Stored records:
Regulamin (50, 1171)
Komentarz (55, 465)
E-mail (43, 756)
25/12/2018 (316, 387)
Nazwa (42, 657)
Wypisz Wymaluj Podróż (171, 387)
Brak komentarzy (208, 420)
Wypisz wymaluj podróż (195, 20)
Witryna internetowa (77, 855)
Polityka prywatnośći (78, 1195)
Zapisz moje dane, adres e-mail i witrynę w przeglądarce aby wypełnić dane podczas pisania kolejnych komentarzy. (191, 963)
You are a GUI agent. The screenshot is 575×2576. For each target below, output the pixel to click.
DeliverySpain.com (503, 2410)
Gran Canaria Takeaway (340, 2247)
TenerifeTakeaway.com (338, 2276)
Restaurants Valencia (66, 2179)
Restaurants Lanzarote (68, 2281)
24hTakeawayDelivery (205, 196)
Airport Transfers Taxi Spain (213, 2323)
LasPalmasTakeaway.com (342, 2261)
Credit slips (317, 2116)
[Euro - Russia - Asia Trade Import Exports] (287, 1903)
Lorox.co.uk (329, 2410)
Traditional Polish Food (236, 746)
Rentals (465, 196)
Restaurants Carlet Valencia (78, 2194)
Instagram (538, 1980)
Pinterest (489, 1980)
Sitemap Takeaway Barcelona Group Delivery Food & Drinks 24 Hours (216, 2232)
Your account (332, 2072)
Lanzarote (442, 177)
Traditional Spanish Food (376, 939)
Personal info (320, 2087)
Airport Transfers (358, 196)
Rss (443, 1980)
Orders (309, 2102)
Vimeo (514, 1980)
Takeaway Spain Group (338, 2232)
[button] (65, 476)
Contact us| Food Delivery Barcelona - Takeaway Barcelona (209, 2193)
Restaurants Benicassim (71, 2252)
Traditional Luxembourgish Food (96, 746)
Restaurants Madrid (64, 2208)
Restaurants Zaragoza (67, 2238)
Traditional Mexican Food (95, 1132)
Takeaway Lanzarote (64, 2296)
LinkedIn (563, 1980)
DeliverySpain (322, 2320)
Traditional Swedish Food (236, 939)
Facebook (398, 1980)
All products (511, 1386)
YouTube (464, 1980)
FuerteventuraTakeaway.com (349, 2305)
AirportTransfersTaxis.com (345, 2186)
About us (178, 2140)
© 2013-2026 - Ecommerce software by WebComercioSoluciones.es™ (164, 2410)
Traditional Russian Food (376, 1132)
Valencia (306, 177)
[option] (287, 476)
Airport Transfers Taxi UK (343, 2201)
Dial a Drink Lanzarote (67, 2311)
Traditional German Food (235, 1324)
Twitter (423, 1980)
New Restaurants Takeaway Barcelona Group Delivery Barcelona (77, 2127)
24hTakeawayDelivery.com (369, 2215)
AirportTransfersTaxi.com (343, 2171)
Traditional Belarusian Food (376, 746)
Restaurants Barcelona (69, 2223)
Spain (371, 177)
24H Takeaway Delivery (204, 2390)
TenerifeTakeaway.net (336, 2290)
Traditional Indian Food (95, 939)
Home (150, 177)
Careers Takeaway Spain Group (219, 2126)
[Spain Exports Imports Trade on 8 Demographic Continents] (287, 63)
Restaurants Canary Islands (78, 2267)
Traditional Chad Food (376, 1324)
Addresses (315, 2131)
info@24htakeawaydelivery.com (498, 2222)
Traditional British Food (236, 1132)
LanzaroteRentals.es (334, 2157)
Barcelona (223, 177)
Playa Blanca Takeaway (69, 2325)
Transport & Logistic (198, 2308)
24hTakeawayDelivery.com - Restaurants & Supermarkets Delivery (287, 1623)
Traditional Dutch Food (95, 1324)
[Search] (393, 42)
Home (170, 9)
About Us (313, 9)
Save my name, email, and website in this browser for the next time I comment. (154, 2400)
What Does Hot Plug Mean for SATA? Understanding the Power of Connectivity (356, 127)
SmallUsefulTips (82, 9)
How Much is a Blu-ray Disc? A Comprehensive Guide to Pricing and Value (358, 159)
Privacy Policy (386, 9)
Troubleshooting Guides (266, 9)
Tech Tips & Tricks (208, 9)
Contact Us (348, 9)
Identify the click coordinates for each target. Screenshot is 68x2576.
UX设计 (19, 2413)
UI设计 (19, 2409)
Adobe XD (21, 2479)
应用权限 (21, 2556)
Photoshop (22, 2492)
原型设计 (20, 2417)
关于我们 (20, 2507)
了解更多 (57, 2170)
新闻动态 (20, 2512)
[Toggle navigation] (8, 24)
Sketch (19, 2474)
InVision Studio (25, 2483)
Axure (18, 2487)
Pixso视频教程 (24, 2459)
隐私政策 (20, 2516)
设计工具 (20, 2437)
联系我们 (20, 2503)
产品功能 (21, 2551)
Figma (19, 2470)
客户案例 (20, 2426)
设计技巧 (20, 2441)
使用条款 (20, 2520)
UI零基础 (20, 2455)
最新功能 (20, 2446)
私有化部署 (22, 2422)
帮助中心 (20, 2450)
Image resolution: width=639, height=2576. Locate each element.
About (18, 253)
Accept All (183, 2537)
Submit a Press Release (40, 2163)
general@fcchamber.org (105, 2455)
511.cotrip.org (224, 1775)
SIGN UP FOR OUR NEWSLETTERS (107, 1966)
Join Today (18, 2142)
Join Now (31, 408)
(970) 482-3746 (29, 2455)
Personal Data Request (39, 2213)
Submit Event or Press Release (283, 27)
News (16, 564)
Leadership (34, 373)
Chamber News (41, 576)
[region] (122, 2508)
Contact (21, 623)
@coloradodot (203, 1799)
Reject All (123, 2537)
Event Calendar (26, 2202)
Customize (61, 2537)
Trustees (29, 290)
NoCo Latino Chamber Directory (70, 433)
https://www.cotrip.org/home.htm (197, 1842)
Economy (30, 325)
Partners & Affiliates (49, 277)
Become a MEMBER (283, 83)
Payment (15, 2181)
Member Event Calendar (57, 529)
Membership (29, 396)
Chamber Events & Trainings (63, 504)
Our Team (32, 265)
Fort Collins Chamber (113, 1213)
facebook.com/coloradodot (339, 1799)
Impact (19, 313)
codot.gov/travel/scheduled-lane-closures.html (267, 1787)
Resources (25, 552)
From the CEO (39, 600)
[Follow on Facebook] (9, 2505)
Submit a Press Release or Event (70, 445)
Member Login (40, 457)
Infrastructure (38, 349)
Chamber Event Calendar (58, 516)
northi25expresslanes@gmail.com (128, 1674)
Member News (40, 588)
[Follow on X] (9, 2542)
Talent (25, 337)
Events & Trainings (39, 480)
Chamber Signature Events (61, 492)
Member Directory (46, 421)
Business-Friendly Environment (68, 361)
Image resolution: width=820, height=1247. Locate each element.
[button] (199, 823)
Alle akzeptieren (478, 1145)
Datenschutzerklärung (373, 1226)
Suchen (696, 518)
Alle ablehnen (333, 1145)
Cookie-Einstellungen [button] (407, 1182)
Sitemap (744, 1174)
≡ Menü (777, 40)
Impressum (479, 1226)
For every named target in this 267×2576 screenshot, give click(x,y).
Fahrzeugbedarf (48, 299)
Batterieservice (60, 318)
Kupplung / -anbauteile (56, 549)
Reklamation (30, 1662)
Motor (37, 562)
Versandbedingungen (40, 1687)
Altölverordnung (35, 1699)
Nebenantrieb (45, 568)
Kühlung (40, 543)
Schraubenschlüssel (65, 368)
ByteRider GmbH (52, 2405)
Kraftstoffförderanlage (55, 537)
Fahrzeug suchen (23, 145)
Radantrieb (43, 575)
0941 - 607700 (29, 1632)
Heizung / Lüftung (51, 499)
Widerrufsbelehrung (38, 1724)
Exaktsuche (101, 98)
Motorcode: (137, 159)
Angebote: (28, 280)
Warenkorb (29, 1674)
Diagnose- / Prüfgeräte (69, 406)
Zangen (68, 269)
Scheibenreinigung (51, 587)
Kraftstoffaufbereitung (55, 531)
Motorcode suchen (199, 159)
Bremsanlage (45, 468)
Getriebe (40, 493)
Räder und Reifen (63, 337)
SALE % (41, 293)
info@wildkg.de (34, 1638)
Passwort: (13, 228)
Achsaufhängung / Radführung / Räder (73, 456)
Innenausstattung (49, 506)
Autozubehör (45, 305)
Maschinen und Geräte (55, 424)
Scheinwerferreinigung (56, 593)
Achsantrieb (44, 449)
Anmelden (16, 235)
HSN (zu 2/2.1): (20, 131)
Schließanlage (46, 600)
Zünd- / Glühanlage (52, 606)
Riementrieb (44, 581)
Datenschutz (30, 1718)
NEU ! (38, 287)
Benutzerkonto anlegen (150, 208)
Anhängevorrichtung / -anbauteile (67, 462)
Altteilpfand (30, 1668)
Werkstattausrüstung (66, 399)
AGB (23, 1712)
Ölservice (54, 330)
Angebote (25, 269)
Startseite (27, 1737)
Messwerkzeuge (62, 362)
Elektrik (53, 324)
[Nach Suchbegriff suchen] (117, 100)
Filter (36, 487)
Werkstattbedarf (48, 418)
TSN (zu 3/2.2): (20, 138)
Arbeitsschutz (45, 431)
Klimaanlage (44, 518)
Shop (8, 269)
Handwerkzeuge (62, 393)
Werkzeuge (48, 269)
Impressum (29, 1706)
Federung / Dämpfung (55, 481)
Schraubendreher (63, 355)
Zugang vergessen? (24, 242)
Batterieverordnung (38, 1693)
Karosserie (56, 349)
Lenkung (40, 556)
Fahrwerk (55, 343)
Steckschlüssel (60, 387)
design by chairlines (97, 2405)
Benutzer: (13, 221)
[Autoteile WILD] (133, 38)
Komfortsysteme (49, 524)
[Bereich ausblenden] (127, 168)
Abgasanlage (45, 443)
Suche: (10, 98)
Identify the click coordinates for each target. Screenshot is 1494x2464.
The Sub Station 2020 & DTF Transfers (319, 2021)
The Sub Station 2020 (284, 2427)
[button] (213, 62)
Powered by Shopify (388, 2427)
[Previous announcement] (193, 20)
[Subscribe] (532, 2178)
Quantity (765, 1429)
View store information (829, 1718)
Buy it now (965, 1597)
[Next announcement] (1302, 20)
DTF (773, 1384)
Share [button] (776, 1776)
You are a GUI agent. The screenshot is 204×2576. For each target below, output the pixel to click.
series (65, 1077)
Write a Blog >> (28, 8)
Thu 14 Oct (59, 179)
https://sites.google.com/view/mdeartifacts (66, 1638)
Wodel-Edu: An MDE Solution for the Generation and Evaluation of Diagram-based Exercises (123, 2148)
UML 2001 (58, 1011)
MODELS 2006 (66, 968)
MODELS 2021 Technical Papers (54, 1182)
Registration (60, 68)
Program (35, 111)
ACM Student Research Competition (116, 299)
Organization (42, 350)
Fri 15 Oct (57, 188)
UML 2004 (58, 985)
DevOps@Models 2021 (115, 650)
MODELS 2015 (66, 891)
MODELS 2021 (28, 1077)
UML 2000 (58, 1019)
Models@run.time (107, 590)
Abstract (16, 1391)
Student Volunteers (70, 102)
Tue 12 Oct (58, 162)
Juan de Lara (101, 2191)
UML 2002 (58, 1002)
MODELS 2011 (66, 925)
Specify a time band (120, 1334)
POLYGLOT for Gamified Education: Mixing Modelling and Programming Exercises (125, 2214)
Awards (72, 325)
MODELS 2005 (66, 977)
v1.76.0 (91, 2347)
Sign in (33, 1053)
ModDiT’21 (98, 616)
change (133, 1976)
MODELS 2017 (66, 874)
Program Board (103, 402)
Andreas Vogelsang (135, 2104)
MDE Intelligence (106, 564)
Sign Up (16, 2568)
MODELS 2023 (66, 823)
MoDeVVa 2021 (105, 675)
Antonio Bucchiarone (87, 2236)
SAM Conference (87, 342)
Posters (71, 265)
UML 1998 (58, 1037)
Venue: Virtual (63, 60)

== WHAT YOU ARE ASKED TO DO ==
When a line in the records above holds "Valencia", that line is to be reported.

== EXPECTED ANSWER ==
Restaurants Valencia (66, 2179)
Restaurants Carlet Valencia (78, 2194)
Valencia (306, 177)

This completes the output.